[Peter Stuyvesant, the Last Dutch Governor of New Amsterdam by John S. C. Abbott]@TWC D-Link bookPeter Stuyvesant, the Last Dutch Governor of New Amsterdam CHAPTER VII 17/25
"They seem to have visited the Dutch," writes Mr. Brodhead, "as inquisitors, to collect evidence criminating the Dutch and to collect no other evidence.
And, with peculiar assurance, they saw no impropriety in requiring the authorities of New Netherland, in their own capital, to suspend their established rules of law in favor of those of New England." Governor Stuyvesant repressed every expression of impatience, and urged the most friendly overtures.
It may be said that it was manifestly for his interest to do so, for the Dutch colonies were quite powerless compared with the united colonies of New England.
The New England agents ungraciously repelled his advances, and at length abruptly terminated the conference without giving the governor an opportunity to prove his innocence.

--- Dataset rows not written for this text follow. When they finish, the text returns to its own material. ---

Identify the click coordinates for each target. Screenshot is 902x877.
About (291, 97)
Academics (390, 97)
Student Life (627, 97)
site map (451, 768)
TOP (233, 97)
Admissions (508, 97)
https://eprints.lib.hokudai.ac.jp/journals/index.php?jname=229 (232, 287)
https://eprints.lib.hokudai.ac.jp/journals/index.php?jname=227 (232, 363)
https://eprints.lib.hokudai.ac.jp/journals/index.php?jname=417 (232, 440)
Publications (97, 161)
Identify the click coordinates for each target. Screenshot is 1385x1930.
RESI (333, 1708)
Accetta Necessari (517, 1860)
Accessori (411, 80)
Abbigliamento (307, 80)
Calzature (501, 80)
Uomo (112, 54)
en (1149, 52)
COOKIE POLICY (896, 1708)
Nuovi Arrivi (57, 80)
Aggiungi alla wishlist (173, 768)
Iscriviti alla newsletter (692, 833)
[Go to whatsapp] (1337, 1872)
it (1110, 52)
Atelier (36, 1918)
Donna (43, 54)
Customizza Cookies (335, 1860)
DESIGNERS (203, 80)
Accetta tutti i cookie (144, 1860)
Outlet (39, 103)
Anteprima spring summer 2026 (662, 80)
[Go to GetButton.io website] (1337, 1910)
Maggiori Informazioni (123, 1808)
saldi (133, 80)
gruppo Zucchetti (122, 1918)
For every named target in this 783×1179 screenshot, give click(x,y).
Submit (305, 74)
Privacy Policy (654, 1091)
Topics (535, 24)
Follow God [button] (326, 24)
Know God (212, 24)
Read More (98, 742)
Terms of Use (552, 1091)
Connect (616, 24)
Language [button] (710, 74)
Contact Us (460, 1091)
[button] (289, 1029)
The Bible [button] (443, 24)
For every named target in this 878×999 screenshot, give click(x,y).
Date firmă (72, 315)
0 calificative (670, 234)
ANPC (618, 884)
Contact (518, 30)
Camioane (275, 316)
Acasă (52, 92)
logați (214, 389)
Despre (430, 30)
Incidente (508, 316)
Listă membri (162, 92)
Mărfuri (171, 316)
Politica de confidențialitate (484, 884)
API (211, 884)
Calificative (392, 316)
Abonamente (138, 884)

At nine o'clock in the evening they suddenly took leave of New Amsterdam, declining the most friendly invitations to remain, and "cloaking their sudden departure under pretence of the day of election to be held this week at Boston." They left behind them the following menace: "The Commissioners conclude their negotiation by declaring that if you shall offer any injury to any of the English in these parts, whether by yourselves or by the Indians, either upon the national quarrel, or by reason of any differences depending between the United English Colonies and yourselves, that, as the Commissioners will do no wrong, so they may not suffer their countrymen to be oppressed upon any such account." The morning after this unfriendly retirement of the agents, Governor Stuyvesant dispatched a messenger to Boston, with a letter containing a very full reply to the grievances of which the New England colonists complained.